Rory Kerins was one of only five players under contract with the Calgary Flames who didn’t appear in a single game during the 2024 pre-season.
The other four — Parker Bell, Ilya Nikolaev, Étienne Morin, and Jonathan Aspirot — are all either career minor-leaguers or extremely untested at the AHL level. Kerins doesn’t fit cleanly into either of those groups.
After spending almost the entire 2022-23 season with the ECHL’s Rapid City Rush, Kerins played his rookie season with the Calgary Wranglers as a 21-year-old in 2023-24 and tied for third on the team with 16 goals in 54 games. Even so, he struggled to carve out a niche for himself in Trent Cull’s lineup and sat out five of the team’s six playoff contests as a healthy scratch.
Subsequently, Kerins began the Flames’ 2024 training camp as a member of Group C. While almost every other pro-seasoned prospect of note in the system skated with NHL regulars in Group A or B, Kerins took part in drills with a vastly smaller contingent of AHL/ECHL tweeners and fresh-faced teenagers. By the time the Flames assigned Kerins to the Wranglers, he was one of just five total skaters remaining in the non-game group.
Watching Kerins with the Wranglers these days, you’d never guess that he was deemed largely extraneous by the Flames back in September. The Caledon, Ontario product has been flat-out tremendous to kick off the 2024-25 regular season, collecting a team-leading five goals and six points in three games while playing centre on the top forward line with Jakob Pelletier and Dryden Hunt.
Kerins notched a natural hat trick against the Coachella Valley Firebirds on Wednesday night, notching all three Wranglers goals in succession as the team eked out a 3-1 win over last year’s Pacific Division champions. Kerins beat Firebirds goaltender Ales Stezka three times on four shots at Acrisure Arena on Wednesday and now has five goals on 10 shots through the first week of the season.
Nobody expects Kerins to continue finding the back of the net on half his shots over any meaningful length of time, but it’s not as though he’s new to scoring in bunches.
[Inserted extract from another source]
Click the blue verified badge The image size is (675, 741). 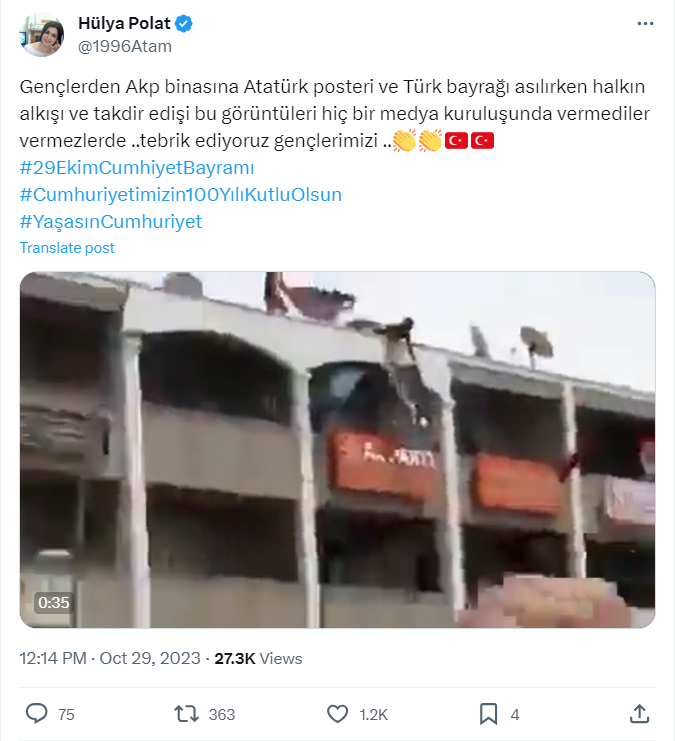184,23

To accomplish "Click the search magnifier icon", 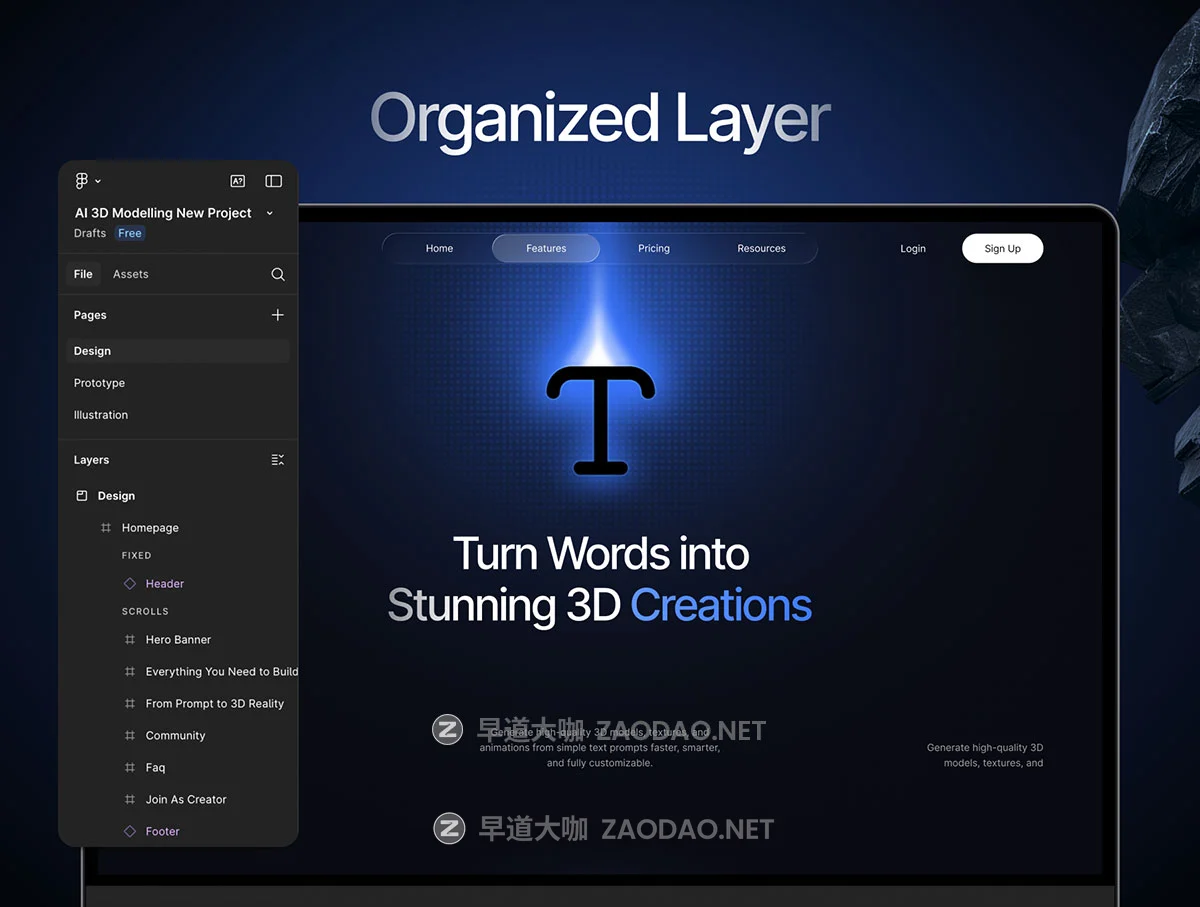I will tap(278, 274).
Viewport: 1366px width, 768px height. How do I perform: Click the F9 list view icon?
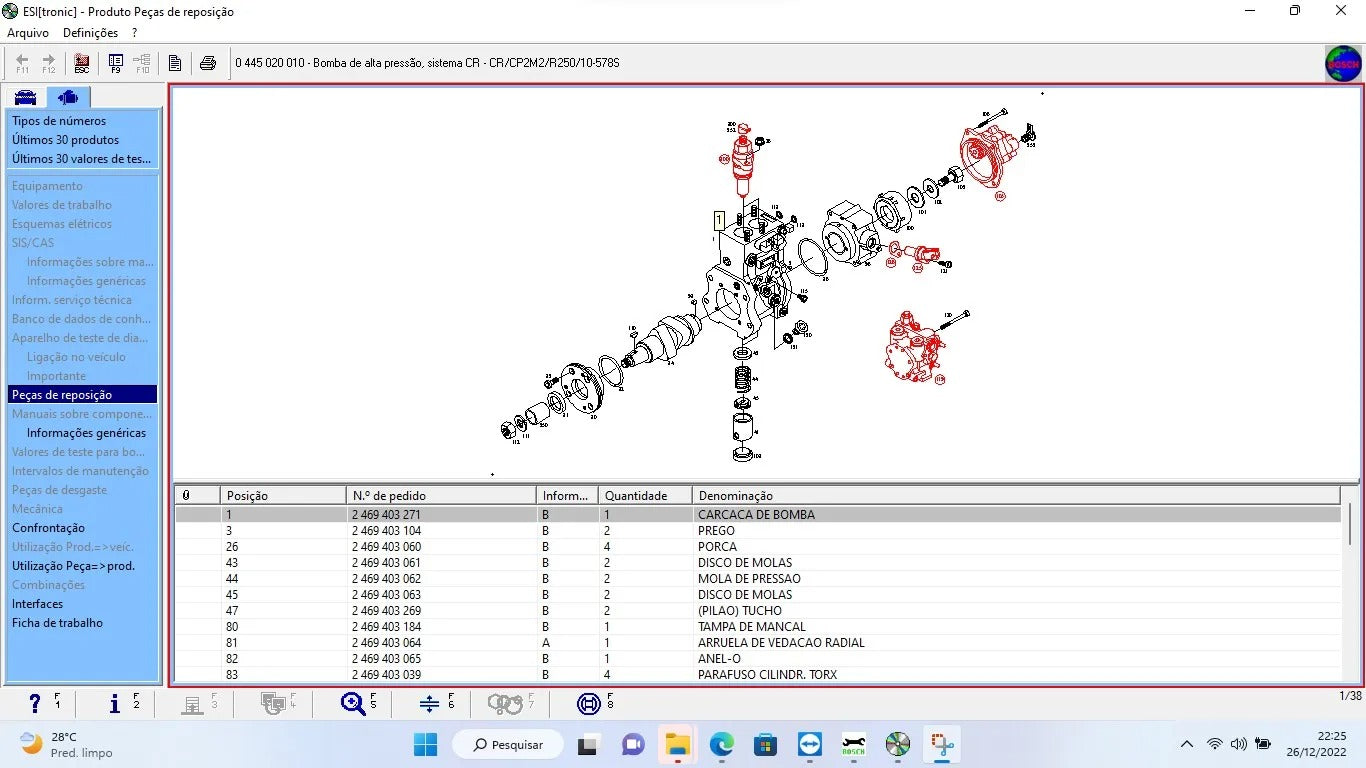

Back when the Flames selected him in the sixth round of the 2020 NHL Draft, Kerins was coming off a 30-goal season with the OHL’s Soo Greyhounds and looked to be on track to become a productive professional.
Kerins signed his entry-level deal with the Flames back on March 1, 2022, when he was nearing the end of an extremely impressive 43-goal, 118-point campaign with the Greyhounds. He’s always been a supremely talented offensive player, and now, he’s the Wranglers’ No. 1 centre. That’s pretty impressive for a player who seemed to be a bit of an afterthought, at least from the Flames’ perspective, less than a month ago.
Most players who produce at the major junior level like Kerins did are able to jump directly into the AHL when they turn pro. Very few NHL draft picks who sign an entry-level contract ever play more than a handful of games in the ECHL, if any at all. Kerins scored 37 points in 38 games with Rapid City in 2022-23 while skating alongside guys like Lucas Feuk, Keanu Yamamoto (yes, he’s Kailer’s older brother), and a pair of former Calgary Hitmen in Kenton Helgesen and Calder Brooks.
After his highly unusual foray into ECHL hockey, Kerins played the 2023-24 season with the Wranglers and started red-hot, tallying nine goals and 16 points in his first 16 games. But he tailed off after that, managing just 16 points in his final 38 games of the year while dealing with multiple long goal-scoring droughts and stints in the press box. Nevertheless, Kerins began to round out his game down the stretch, and his final goal and point totals still stood out on an offence-starved Wranglers team.
Entering Friday’s game against the Henderson Silver Knights, Kerins currently leads the entire American Hockey League in goals and points. It’s early, of course, but as the Flames continue to poke around for another centre, they can rest assured that a guy like Kerins has been able to pick up the slack on the farm.
Now, it’s just a matter of keeping it going.